* _What is being asked_: The line containing "This screenshot has height=1250, width=2000." and every line after it, through the last line of the records, are to be transcribed exactly, and nothing else.

* _Given information_:
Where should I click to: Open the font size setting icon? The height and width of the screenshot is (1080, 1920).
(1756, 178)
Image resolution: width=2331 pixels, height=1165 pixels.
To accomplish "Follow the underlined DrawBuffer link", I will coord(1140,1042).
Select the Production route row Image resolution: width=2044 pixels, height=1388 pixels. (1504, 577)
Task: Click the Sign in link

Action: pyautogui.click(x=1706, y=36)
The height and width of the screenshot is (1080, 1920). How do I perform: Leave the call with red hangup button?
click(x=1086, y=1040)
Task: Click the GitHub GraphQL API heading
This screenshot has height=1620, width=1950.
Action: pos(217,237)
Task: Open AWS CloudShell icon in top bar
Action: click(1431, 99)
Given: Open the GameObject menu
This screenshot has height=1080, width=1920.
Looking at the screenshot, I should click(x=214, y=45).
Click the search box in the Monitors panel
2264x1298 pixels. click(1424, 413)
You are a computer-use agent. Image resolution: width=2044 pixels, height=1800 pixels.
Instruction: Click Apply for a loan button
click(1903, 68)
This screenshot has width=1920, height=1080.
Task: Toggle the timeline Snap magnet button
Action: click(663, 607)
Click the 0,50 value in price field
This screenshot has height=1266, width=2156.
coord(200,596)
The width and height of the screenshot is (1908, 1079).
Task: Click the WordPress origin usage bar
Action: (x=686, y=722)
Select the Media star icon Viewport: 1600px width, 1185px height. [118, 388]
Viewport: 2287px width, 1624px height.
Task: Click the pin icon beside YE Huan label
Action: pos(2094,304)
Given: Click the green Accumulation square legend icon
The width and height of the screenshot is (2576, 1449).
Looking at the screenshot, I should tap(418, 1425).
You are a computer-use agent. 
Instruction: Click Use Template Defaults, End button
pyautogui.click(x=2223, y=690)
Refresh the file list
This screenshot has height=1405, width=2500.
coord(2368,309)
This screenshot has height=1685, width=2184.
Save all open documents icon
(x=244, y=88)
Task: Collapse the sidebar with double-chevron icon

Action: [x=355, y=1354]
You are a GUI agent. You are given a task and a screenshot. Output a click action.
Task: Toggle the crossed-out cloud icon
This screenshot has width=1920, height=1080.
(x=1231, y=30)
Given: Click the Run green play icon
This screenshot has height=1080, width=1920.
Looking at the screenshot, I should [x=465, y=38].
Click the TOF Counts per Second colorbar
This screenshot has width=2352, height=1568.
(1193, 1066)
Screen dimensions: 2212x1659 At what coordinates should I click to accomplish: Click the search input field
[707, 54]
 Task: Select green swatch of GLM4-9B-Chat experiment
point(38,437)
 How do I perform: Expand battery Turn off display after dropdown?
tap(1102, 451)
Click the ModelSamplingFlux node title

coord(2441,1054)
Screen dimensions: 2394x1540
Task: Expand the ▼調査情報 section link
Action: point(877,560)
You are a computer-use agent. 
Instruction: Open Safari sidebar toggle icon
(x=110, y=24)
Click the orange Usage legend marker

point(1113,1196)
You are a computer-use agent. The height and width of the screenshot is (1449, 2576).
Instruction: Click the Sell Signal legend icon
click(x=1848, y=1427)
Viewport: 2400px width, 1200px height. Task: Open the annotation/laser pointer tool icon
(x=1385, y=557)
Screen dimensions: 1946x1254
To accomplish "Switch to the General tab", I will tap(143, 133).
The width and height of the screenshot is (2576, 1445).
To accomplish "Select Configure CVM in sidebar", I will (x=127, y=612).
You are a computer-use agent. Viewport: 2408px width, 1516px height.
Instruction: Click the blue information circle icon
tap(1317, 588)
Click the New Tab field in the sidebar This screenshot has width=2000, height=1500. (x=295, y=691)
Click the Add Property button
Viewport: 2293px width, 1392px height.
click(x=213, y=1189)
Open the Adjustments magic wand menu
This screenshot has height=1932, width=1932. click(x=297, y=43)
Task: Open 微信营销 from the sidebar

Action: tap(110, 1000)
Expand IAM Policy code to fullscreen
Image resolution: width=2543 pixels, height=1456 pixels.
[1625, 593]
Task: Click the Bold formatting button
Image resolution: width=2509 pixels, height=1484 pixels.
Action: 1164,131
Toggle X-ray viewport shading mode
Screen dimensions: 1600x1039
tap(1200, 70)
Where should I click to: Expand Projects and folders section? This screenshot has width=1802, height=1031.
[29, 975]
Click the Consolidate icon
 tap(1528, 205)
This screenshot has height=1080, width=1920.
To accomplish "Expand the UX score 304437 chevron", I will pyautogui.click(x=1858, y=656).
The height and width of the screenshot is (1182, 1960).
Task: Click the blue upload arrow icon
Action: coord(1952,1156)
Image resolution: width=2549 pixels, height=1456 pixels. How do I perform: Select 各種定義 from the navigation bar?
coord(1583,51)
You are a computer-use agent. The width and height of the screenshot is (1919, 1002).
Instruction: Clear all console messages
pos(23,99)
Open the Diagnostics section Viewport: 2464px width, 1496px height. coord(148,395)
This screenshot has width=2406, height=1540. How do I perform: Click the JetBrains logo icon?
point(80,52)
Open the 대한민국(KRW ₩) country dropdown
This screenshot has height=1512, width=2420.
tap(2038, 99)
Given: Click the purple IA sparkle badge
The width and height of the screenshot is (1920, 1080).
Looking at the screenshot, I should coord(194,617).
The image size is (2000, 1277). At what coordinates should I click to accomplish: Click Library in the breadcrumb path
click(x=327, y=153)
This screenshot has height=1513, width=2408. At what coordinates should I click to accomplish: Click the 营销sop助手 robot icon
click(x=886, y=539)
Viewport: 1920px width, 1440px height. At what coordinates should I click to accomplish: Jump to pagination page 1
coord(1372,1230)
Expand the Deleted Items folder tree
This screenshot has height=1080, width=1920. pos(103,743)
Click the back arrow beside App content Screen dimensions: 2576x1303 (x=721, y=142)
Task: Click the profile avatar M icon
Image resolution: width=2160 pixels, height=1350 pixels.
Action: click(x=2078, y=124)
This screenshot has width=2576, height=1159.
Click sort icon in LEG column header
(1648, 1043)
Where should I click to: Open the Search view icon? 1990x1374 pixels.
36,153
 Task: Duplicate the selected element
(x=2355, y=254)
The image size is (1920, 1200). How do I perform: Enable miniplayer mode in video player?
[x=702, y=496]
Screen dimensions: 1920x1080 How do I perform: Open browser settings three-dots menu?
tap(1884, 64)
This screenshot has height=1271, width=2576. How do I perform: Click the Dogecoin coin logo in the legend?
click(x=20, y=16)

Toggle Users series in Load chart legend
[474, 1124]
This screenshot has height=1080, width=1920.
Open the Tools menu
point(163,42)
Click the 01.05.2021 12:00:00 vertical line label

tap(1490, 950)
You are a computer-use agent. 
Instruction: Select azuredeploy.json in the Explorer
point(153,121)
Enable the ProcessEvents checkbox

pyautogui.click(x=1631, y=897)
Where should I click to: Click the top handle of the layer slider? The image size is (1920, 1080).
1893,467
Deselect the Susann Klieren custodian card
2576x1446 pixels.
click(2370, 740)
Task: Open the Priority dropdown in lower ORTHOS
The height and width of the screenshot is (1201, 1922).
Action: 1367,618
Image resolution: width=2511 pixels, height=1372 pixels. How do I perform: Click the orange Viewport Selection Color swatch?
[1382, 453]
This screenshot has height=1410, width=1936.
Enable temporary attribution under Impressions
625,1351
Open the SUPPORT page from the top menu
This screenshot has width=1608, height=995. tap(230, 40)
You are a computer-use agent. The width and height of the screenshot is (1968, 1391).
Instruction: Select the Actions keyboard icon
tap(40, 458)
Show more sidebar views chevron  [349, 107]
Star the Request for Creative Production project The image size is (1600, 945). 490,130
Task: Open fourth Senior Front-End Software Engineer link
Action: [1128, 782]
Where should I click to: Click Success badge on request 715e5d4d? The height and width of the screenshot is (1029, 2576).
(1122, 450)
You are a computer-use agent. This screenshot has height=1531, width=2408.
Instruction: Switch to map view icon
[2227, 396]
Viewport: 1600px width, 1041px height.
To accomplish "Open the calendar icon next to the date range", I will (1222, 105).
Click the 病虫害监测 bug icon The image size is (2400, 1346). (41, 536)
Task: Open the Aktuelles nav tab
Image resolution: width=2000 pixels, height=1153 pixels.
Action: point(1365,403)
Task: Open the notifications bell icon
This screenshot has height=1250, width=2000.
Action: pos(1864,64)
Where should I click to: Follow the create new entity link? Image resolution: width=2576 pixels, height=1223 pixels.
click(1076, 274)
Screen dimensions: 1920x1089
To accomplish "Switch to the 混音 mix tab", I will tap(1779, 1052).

* _Answer to the problem_:
This screenshot has height=1250, width=2000.
Action: pos(1864,64)
Where should I click to: Follow the create new entity link? Image resolution: width=2576 pixels, height=1223 pixels.
click(1076, 274)
Screen dimensions: 1920x1089
To accomplish "Switch to the 混音 mix tab", I will tap(1779, 1052).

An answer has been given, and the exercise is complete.